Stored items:
=====
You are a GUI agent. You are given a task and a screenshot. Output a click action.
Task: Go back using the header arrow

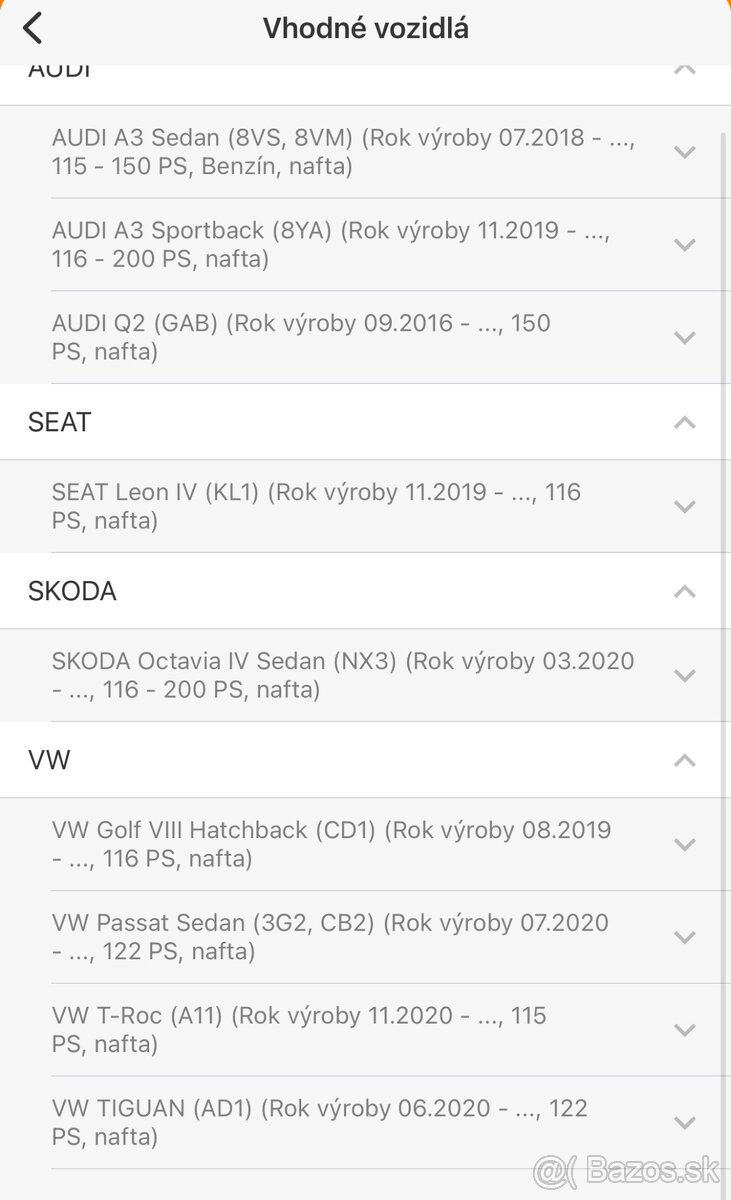point(33,28)
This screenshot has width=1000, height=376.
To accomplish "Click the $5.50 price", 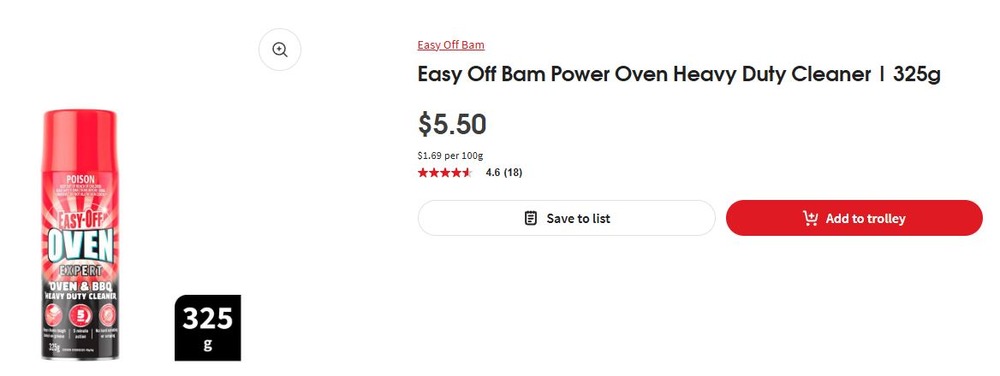I will tap(452, 124).
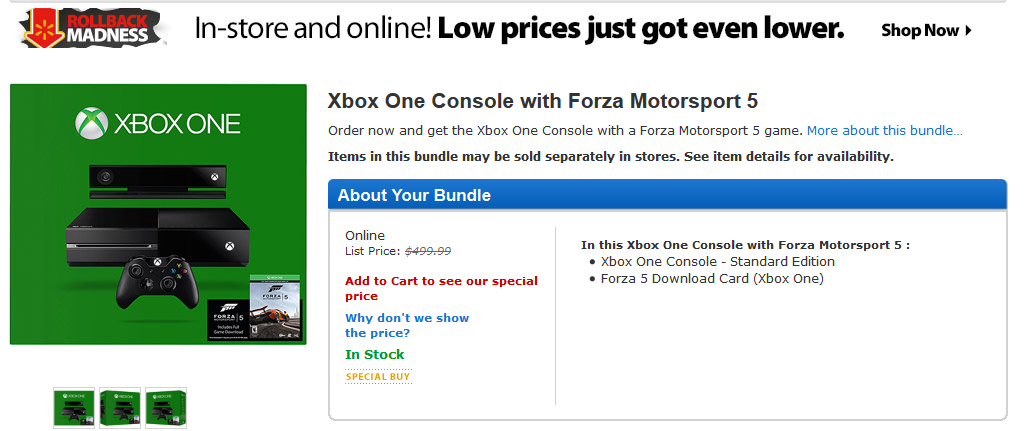Click the Forza Motorsport 5 game cover

pyautogui.click(x=275, y=306)
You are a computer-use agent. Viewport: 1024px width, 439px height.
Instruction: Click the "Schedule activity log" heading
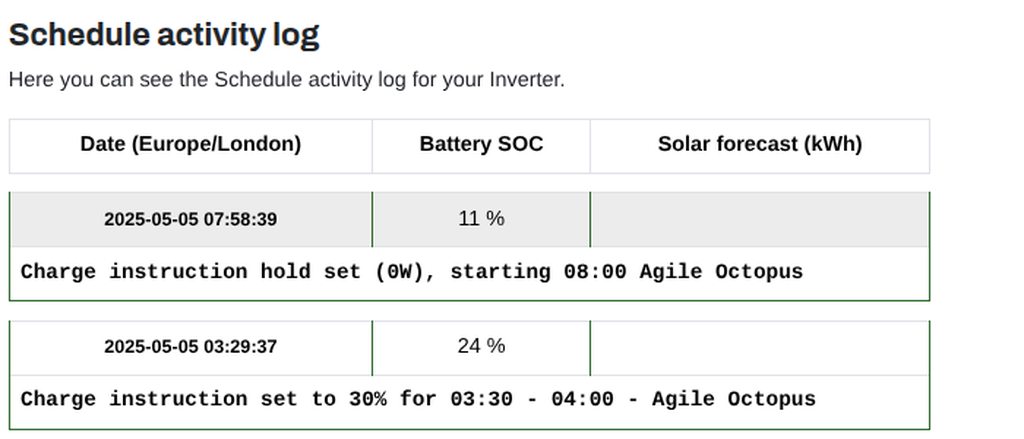click(164, 35)
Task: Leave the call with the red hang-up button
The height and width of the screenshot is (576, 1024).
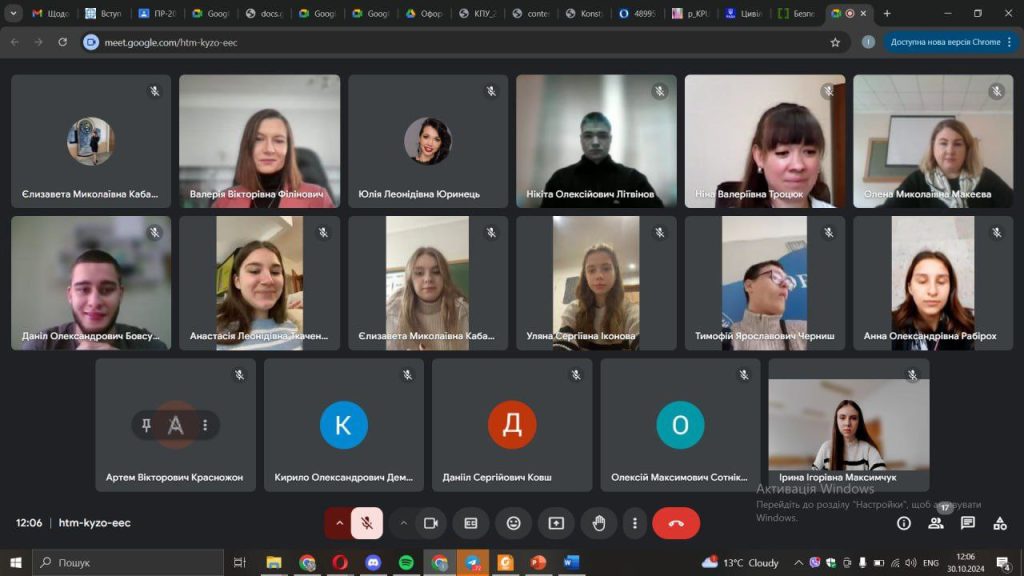Action: [676, 523]
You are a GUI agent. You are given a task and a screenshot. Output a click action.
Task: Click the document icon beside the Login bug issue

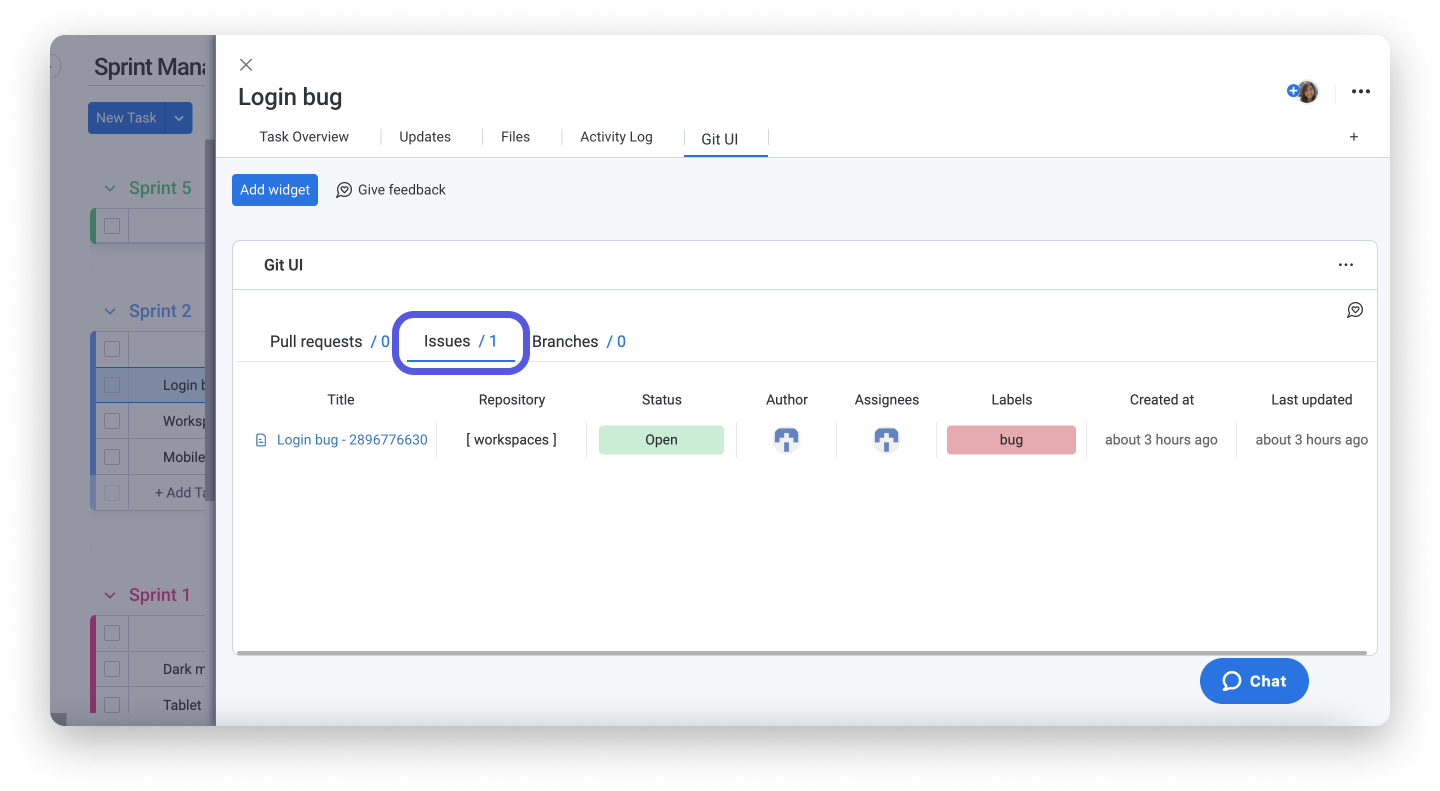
=====
■ Exercise brief ■
Nothing is needed beyond an exact transcription of the lines from the one containing "Task: Leave the" to the end of the entries above, with the pictures omitted.

■ Reply to the exercise ■
Task: Leave the call with the red hang-up button
The height and width of the screenshot is (576, 1024).
Action: [676, 523]
You are a GUI agent. You are given a task and a screenshot. Output a click action.
Task: Click the document icon beside the Login bug issue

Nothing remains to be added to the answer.